▶ Data for review

---

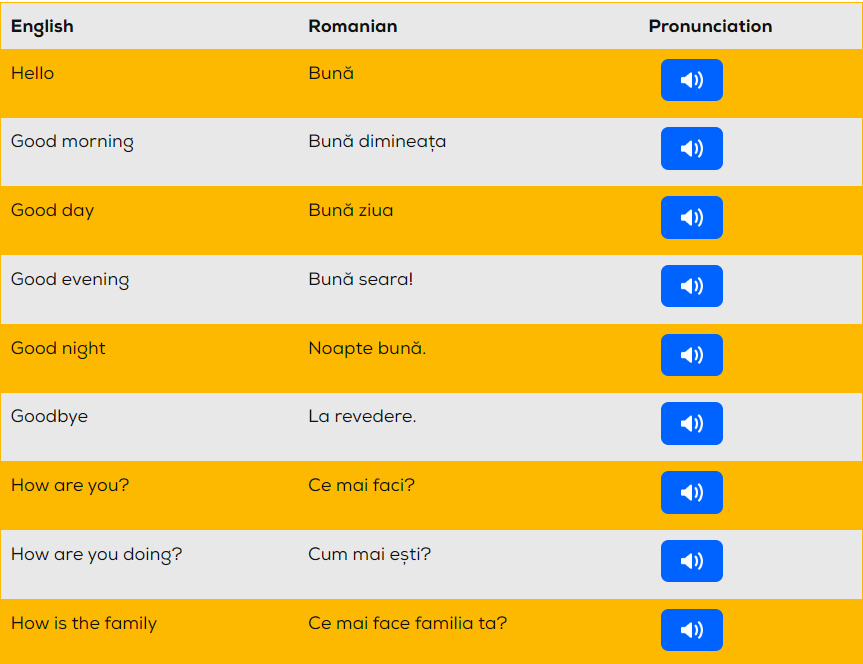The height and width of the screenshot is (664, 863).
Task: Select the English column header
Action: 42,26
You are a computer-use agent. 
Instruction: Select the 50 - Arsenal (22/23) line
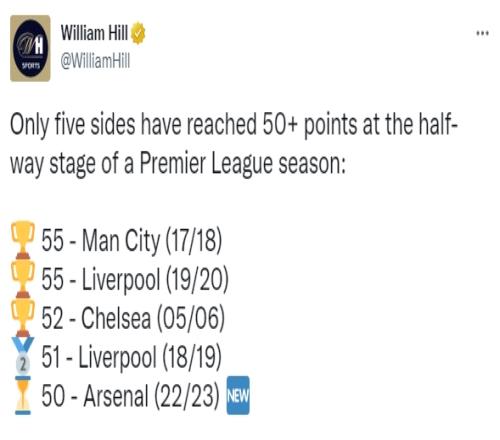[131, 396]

---

Only the lines from the one with "You are a computer-use agent." through the final line of the data should be written out, exactly and including both ends. Skip the pictures.

You are a computer-use agent. 
Instruction: Select the 50 - Arsenal (22/23) line
[131, 396]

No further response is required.